On her website, Alexievich says she records conversations with 500 to 700 people for each book she writes.
“Real people speak in my books about the main events of the age such as the war, the Chernobyl disaster, and the downfall of a great empire,” she says. “Together they record verbally the history of the country, their common history, while each person puts into words the story of his/her own life.”
‘A history of human feelings’
She does not, she says, document a dry history of facts and events.
“I’m writing a history of human feelings,” Alexievich says. “What people thought, understood and remembered during the event. What they believed in or mistrusted, what illusions, hopes and fears they experienced. This is impossible to imagine or invent, at any rate in such multitude of real details.”
In a 2005 address to the PEN World Voices Festival in the United States, Alexievich explained how she found her writing style. Her comments were translated into English.
For people living in Slavic countries, the spoken word is extremely important, she said. “The point is not simply to exchange facts and information — the idea is that it’s important to speak of the essence of life and of its mystery.”
“As I was searching for the way to represent this, I began to understand that what I was hearing people say on the street and in the crowds was much more effectively capturing what was going on than what I was reading in print — and the way that people were trying to convey it using their pen,” Alexievich said.
In the modern world, she said, it was impossible to write “the book” that encompassed everything in the manner of 19th century novelists.
“We need to have a book where lots of people can make a contribution — one person may speak half a page, someone else may have a paragraph or five pages that they can contribute and that this is a way of conveying what’s going on today.”
“And my genre, I refer to it as ‘the novel of voices’ and you might say that my work as just simply lying on the ground and I go and I gather it and I pick it up and I put it together. If Flaubert said ‘I am a man of the pen — or the plume,’ I could say of myself that I am a person of the ear.”
‘A path of her own’
Alexievich is not the first historian to win the prize, the most prestigious literature award in the world. Winston Churchill won in 1953, primarily for his sweeping, multivolume works documenting British history and the two world wars.
Alexievich’s books include “The Chernobyl Prayer,” “The War’s Unwomanly Face,” “Last Witness,” and “Zinky Boys.”
Her website says she was born in 1948 in Ivano-Frankovsk, in then-Soviet Ukraine, to a Belarusian father and a Ukrainian mother.
Her family later moved to Belarus, where both her parents worked as teachers.
She began her career as a reporter on a local newspaper before formally studying journalism at Minsk University. She then worked as both a teacher and journalist, eventually taking the position of correspondent for a literary magazine.
She tried various literary genres, but attributes her final choice to Belarusian writer Ales Adamovich, who her website says “helped her find a path of her own.”
Alexievich’s first book, “I’ve Left My Village,” gave her a reputation as a dissident.

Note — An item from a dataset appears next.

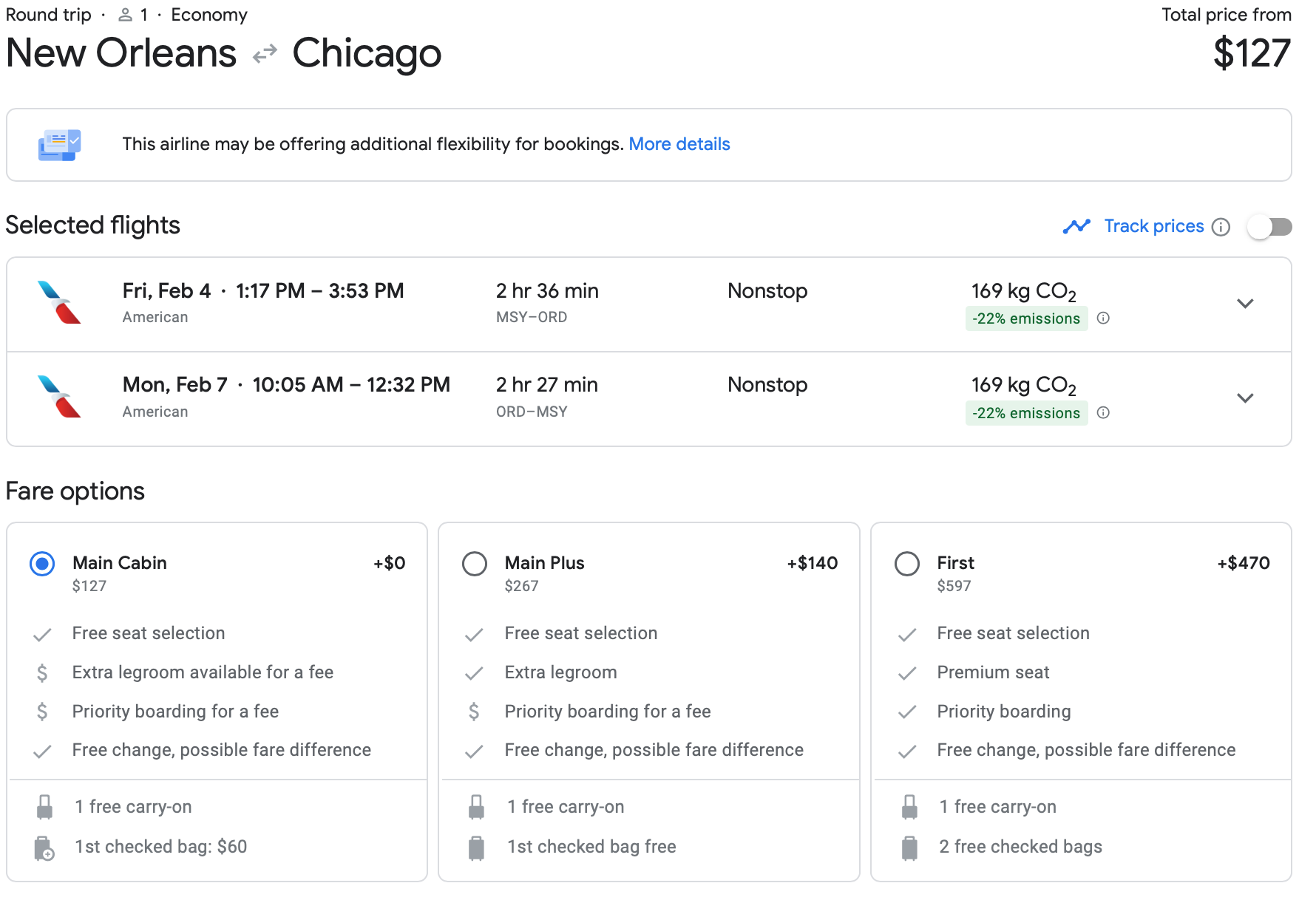Click the First fare +$470 price
The height and width of the screenshot is (900, 1316).
click(1243, 563)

When she completed “The Unwomanly Face of the War,” in 1983, she was accused of the “de-glorification of the heroic Soviet woman.” The work was not published until 1985, when Mikhail Gorbachev came to power.
Alexievich’s views and independence have made her unpopular with authorities in Belarus, as well, where she belongs to the opposition, her website says.
“Her books add up to a literary chronicle of the emotional history of the Soviet and post-Soviet person,” the site says.
Secrecy for half a century
In contrast to other years, when the winner has been a surprise, Alexievich was one of the favorites this year. Other favorites had included Japanese novelist Haruki Murakami, Kenyan novelist Ngugi Wa Thiong’o, Norwegian novelist and playwright Jon Fosse and American writers Joyce Carol Oates and Philip Roth.
The list of nominations will be kept secret for 50 years.
Alexievich is 67. The average age of the winners in literature been 64.
The oldest winner was Doris Lessing, who was 88 when she won the prize in 2007. The youngest was Rudyard Kipling, best known for “The Jungle Book,” who won at age 42.